Wednesday, August 23, 2006

Former manager jailed for theft
from Kamloops Blazers

The story of the former business manager who stole almost $1-million from the Kamloops Blazers is one that those in the small city have followed intently the past three years. Yesterday, it finally came to a close:
The former business manager of the Kamloops Blazers is going to prison for stealing from the Western Hockey League club. Maxine Patrick wept in B.C. Supreme Court as Madam Justice Daphne Smith sentenced her to 3½ years.

Ms. Patrick, 48, pleaded guilty to fraud this month after admitting to taking nearly $1-million from the junior hockey club over 10 years, ending in 2003. The Crown had asked for a sentence of three to five years while the defence sought a conditional sentence, but the judge said the large-scale fraud hurt not only the hockey club but the whole community.
The Blazers have been one of the few community-owned junior hockey teams for their entire existence, and when the story of these long-running thefts by an admitted drug addict hit the media, many were appalled.

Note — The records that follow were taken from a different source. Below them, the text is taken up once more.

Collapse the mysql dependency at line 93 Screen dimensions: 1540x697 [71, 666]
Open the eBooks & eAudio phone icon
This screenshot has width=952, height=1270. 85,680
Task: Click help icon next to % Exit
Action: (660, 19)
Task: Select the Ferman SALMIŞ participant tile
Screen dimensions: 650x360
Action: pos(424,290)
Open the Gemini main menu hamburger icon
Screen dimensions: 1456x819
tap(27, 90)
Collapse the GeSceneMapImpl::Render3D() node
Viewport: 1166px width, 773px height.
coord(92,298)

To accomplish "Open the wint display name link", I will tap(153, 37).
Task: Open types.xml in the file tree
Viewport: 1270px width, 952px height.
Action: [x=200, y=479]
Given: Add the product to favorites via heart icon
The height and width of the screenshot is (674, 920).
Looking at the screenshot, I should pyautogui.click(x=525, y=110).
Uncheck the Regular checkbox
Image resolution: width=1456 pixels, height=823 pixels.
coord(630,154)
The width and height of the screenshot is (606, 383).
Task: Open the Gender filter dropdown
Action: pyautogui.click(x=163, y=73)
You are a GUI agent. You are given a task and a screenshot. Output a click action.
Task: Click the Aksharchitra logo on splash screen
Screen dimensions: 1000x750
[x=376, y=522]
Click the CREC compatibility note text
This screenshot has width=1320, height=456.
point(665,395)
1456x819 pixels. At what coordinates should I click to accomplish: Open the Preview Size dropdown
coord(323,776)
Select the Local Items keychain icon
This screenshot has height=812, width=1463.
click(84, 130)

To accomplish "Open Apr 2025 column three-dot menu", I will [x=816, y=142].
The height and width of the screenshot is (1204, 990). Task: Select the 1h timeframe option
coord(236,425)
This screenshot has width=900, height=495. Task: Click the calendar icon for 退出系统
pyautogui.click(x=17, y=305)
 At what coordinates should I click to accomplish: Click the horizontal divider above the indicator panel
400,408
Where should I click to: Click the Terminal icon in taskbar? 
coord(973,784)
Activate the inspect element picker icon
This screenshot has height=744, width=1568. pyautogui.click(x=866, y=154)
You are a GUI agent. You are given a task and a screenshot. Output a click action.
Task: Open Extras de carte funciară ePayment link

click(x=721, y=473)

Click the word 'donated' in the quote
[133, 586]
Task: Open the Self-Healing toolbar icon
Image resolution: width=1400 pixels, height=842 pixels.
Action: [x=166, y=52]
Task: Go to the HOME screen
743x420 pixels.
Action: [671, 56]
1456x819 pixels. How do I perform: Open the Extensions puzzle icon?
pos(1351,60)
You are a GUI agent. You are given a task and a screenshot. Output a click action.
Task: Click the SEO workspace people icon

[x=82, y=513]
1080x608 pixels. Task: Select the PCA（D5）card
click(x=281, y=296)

The thefts began at a time when the franchise was at its peak, as the Blazers won three Memorial Cups in four years from 1992-95 and established themselves as one of junior hockey's all-time dynasties.

The fallout was immense.

Colin Day, the team's president since 1982, resigned in the fall of 2003 as the scandal came to light. The team also had to lay off staff and obtain a line of credit to continue normal operations, and the Blazers were unable to donate as much to charitable causes as it had in the past.
"This has been a very, very troubling affair," said Blazers vice-president Gary Cooper. "We just could not get out from under this dark cloud. It had permeated every nook and cranny of our organization."
It's true. The team, long a source of pride for the community, began to be looked at with suspicion from the community.

With this out of the way, let's hope the franchise is back on the rise.